[ACTIVITY]:
Set down the data that follows, exactly and completely.
----- DATA SECTION
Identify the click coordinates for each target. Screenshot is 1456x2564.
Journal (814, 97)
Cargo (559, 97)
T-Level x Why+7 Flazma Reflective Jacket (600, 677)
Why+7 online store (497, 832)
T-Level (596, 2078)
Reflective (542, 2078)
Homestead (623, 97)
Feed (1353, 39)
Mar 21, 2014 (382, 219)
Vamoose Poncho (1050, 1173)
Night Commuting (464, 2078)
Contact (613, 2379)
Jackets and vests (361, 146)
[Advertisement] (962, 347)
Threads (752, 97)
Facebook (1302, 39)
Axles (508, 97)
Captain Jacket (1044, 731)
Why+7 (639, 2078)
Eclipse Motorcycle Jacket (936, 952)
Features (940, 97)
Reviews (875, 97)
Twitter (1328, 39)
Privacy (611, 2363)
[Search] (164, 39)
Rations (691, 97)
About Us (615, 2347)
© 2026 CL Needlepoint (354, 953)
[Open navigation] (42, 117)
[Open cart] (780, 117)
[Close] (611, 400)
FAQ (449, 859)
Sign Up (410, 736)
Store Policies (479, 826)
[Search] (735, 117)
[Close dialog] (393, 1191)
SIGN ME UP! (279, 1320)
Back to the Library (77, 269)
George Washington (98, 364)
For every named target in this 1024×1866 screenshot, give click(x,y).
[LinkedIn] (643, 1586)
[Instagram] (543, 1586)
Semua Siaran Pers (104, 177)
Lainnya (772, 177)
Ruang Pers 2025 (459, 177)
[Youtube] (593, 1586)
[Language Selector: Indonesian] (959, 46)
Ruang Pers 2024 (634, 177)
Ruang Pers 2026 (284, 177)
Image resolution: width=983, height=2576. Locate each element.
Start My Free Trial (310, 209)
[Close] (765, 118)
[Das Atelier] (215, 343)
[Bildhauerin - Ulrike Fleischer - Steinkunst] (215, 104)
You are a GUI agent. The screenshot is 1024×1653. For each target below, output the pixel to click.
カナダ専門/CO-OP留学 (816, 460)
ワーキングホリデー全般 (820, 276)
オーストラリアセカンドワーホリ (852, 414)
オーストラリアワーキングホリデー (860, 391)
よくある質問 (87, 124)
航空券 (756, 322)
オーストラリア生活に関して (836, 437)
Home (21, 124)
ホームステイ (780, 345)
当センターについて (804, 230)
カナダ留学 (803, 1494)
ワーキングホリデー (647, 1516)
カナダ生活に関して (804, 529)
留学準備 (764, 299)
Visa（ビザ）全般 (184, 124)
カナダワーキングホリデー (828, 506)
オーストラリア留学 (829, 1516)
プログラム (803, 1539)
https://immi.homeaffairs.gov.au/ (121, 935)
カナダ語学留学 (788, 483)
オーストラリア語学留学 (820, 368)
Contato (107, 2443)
----------
[WRITTEN SOLUTION]:
Identify the click coordinates for each target. Screenshot is 1456x2564.
Journal (814, 97)
Cargo (559, 97)
T-Level x Why+7 Flazma Reflective Jacket (600, 677)
Why+7 online store (497, 832)
T-Level (596, 2078)
Reflective (542, 2078)
Homestead (623, 97)
Feed (1353, 39)
Mar 21, 2014 (382, 219)
Vamoose Poncho (1050, 1173)
Night Commuting (464, 2078)
Contact (613, 2379)
Jackets and vests (361, 146)
[Advertisement] (962, 347)
Threads (752, 97)
Facebook (1302, 39)
Axles (508, 97)
Captain Jacket (1044, 731)
Why+7 (639, 2078)
Eclipse Motorcycle Jacket (936, 952)
Features (940, 97)
Reviews (875, 97)
Twitter (1328, 39)
Privacy (611, 2363)
[Search] (164, 39)
Rations (691, 97)
About Us (615, 2347)
© 2026 CL Needlepoint (354, 953)
[Open navigation] (42, 117)
[Open cart] (780, 117)
[Close] (611, 400)
FAQ (449, 859)
Sign Up (410, 736)
Store Policies (479, 826)
[Search] (735, 117)
[Close dialog] (393, 1191)
SIGN ME UP! (279, 1320)
Back to the Library (77, 269)
George Washington (98, 364)
For every named target in this 1024×1866 screenshot, give click(x,y).
[LinkedIn] (643, 1586)
[Instagram] (543, 1586)
Semua Siaran Pers (104, 177)
Lainnya (772, 177)
Ruang Pers 2025 (459, 177)
[Youtube] (593, 1586)
[Language Selector: Indonesian] (959, 46)
Ruang Pers 2024 (634, 177)
Ruang Pers 2026 (284, 177)
Image resolution: width=983, height=2576. Locate each element.
Start My Free Trial (310, 209)
[Close] (765, 118)
[Das Atelier] (215, 343)
[Bildhauerin - Ulrike Fleischer - Steinkunst] (215, 104)
You are a GUI agent. The screenshot is 1024×1653. For each target below, output the pixel to click.
カナダ専門/CO-OP留学 (816, 460)
ワーキングホリデー全般 (820, 276)
オーストラリアセカンドワーホリ (852, 414)
オーストラリアワーキングホリデー (860, 391)
よくある質問 (87, 124)
航空券 (756, 322)
オーストラリア生活に関して (836, 437)
Home (21, 124)
ホームステイ (780, 345)
当センターについて (804, 230)
カナダ留学 (803, 1494)
ワーキングホリデー (647, 1516)
カナダ生活に関して (804, 529)
留学準備 (764, 299)
Visa（ビザ）全般 (184, 124)
カナダワーキングホリデー (828, 506)
オーストラリア留学 (829, 1516)
プログラム (803, 1539)
https://immi.homeaffairs.gov.au/ (121, 935)
カナダ語学留学 (788, 483)
オーストラリア語学留学 (820, 368)
Contato (107, 2443)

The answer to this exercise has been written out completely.